Matthew 16:24-27

"Then Jesus said to his disciples, 'If anyone would come after me, he must deny himself and take up his cross and follow me. For whoever wants to save his life will lose it, but whoever loses his life for me will find it. What good will it be for a man if he gains the whole world, yet forfeits his soul? Or what can a man give in exchange for his soul? For the Son of Man is going to come in his Father's glory with his angels, and then he will reward each person according to what he has done.'"

Saturday, November 6, 2010

Here we are

Well, it has been quite some time since last I updated this blog. For the few of you that do read it, I'm sorry it has been so long.

A lot has happened since last I wrote. Midterm came and went. I'm doing well in most of my classes, though there are a few that could use some greater dedication. We are nearly to Spring 2011 registration time, which is an exciting thing as well as a kind of scary thing. I hope to get the classes that I want, though I suppose we'll see.
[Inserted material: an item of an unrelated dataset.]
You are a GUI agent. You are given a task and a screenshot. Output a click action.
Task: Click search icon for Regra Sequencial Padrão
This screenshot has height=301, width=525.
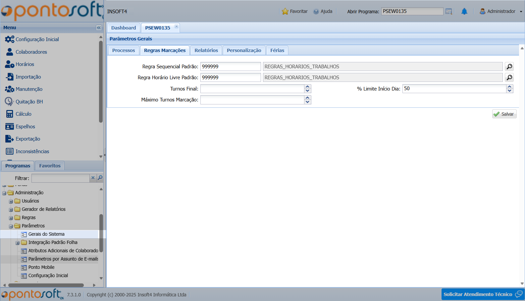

It has actually been a difficult couple of weeks. I have had some major ups and downs as I attempt to navigate my way through life here in NYC. I continue to make some great new friends through my church, which has been great, but I have yet to find that really solid community that I enjoyed and grew from while I was at home. With time, I'm sure it will come.

I sleep very little...it has come to the point where three hours of sleep is a lot for me. I don't know how I feel about it, but there really is not a lot I can do about it. It will just have to be that way for a little while. School has got me working a lot on homework. I suppose that's a good thing, but I feel really overwhelmed sometimes.
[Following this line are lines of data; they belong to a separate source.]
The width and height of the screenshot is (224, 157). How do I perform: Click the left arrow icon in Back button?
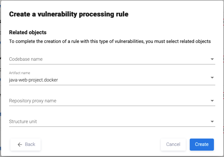tap(20, 144)
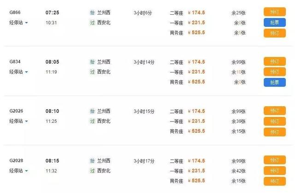Book G834 一等座 with the 预订 button
Screen dimensions: 295x193
click(x=275, y=72)
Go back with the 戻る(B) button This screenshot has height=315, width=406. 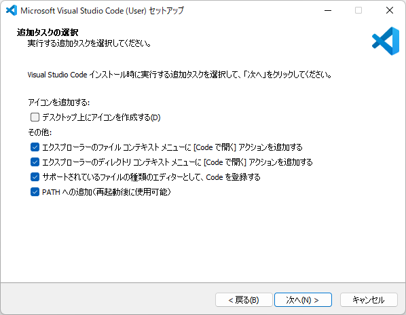click(244, 300)
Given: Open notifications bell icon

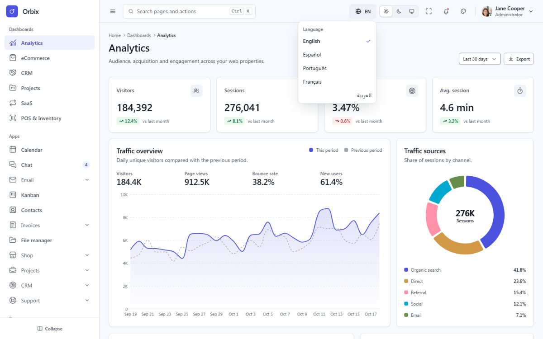Looking at the screenshot, I should (x=446, y=11).
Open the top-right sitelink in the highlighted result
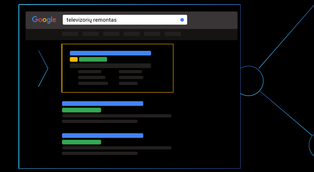The height and width of the screenshot is (172, 314). [130, 72]
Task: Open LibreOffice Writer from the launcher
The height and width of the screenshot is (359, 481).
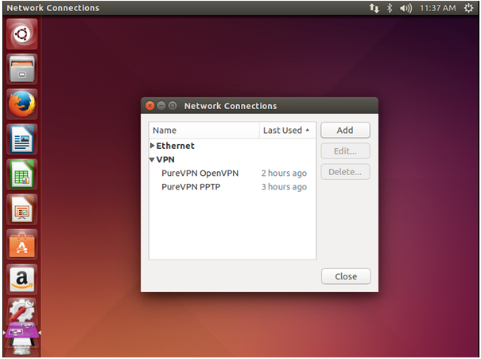Action: [21, 139]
Financially, I'm having some troubles. Despite having a really strict budget, supplies for my classes are quite a lot, so it is difficult to manage that on top of buying food and everything else. I'm looking for a job right now, so hopefully everything will work out until I can go home on winter break and regroup.

I had a minor meltdown on Thursday night. I lost something very valuable to me in a cab and it was as though that was the cherry on top of a horrible week. I then stayed up all night finishing a project for class on Friday. I just feel so pathetic these days...
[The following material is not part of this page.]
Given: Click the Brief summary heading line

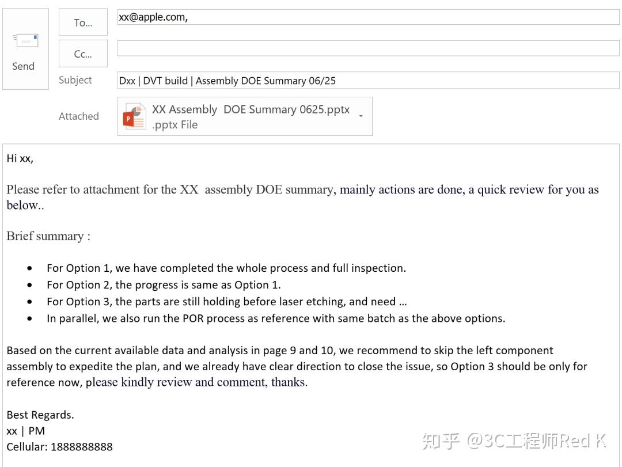Looking at the screenshot, I should 48,236.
I've been really considering what I'm doing here. Why did I decide to come all the way out here? Here I am...broke, no free time, doing projects in school that seem completely pointless, competing with hundreds of other kids all vying for the same mediocre jobs. Or at least, that's how it feels sometimes. I know God has me here for something, but right now it's hard to see that. At times, I think very fondly of just going home and working at the coffee shop where it's safe and small. But I know I can't do that...even if I do crash and burn miserably in New York, I can never go home. There is nothing there for me.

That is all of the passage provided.